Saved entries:

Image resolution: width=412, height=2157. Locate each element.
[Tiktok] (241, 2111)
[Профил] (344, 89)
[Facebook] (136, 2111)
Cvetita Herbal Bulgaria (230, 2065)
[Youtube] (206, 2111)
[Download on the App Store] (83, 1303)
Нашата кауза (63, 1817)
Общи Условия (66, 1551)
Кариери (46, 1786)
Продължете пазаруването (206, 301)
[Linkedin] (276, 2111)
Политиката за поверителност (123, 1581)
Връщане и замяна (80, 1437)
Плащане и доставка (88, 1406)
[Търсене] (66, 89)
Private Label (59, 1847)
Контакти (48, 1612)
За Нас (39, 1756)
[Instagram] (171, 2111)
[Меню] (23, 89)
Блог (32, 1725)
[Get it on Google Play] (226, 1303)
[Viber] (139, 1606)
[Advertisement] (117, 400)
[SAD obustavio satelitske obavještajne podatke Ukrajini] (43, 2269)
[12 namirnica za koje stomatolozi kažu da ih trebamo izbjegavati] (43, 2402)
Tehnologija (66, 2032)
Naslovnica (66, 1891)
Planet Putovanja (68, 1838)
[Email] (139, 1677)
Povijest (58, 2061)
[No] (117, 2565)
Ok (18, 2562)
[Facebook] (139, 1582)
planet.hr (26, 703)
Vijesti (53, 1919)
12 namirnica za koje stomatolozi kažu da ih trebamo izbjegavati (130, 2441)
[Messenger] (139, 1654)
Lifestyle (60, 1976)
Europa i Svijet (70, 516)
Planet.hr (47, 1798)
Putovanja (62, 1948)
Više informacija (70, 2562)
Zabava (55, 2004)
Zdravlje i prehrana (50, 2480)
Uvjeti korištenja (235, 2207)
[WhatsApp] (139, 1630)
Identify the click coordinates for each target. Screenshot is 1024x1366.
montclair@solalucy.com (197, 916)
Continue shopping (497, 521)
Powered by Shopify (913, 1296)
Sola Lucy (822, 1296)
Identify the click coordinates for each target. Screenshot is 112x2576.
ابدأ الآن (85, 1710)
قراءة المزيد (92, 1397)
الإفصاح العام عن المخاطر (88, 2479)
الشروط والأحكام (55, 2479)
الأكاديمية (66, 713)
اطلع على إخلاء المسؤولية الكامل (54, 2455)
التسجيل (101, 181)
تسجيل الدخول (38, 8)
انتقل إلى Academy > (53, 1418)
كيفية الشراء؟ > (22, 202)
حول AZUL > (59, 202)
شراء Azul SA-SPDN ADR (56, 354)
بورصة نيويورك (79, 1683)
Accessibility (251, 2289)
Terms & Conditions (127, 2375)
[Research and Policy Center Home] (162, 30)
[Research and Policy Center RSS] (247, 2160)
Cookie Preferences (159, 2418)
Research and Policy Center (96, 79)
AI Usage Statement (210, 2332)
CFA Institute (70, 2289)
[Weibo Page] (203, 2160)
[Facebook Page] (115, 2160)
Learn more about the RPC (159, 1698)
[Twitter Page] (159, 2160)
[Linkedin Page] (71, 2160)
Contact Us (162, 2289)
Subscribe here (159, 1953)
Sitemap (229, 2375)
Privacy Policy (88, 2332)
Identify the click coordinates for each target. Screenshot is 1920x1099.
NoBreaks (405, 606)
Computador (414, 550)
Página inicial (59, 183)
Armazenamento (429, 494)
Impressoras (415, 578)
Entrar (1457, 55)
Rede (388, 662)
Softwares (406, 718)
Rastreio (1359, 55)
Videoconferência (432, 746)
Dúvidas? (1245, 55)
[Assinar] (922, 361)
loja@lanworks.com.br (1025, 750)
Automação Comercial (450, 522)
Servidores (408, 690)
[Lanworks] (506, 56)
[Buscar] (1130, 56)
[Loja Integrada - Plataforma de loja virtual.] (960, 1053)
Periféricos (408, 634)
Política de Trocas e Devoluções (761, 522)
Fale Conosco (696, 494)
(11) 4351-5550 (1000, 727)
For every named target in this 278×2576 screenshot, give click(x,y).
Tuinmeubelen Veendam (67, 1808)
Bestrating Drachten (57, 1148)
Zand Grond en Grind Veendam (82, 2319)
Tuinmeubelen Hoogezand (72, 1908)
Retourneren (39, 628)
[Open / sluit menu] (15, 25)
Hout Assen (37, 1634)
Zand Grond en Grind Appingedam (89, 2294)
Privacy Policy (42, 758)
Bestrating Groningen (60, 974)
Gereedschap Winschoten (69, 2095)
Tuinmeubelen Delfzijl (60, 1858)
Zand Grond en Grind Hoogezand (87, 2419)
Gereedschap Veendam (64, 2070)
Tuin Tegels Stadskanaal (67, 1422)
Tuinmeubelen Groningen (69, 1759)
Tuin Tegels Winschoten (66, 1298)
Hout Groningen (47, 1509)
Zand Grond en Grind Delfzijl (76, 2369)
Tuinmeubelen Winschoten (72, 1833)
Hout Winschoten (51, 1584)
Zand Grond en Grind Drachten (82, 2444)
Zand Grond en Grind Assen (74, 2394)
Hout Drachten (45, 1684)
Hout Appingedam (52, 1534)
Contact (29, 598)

Work item: Transcribe the lines above between the line holding "Planet Putovanja (68, 1838)" and the line holding "ابدأ الآن (85, 1710)", inclusive, exactly as they stand and with nothing added.

Result of this exercise:
Planet Putovanja (68, 1838)
[Email] (139, 1677)
Povijest (58, 2061)
[No] (117, 2565)
Ok (18, 2562)
[Facebook] (139, 1582)
planet.hr (26, 703)
Vijesti (53, 1919)
12 namirnica za koje stomatolozi kažu da ih trebamo izbjegavati (130, 2441)
[Messenger] (139, 1654)
Lifestyle (60, 1976)
Europa i Svijet (70, 516)
Planet.hr (47, 1798)
Putovanja (62, 1948)
Više informacija (70, 2562)
Zabava (55, 2004)
Zdravlje i prehrana (50, 2480)
Uvjeti korištenja (235, 2207)
[WhatsApp] (139, 1630)
Identify the click coordinates for each target. Screenshot is 1024x1366.
montclair@solalucy.com (197, 916)
Continue shopping (497, 521)
Powered by Shopify (913, 1296)
Sola Lucy (822, 1296)
Identify the click coordinates for each target. Screenshot is 112x2576.
ابدأ الآن (85, 1710)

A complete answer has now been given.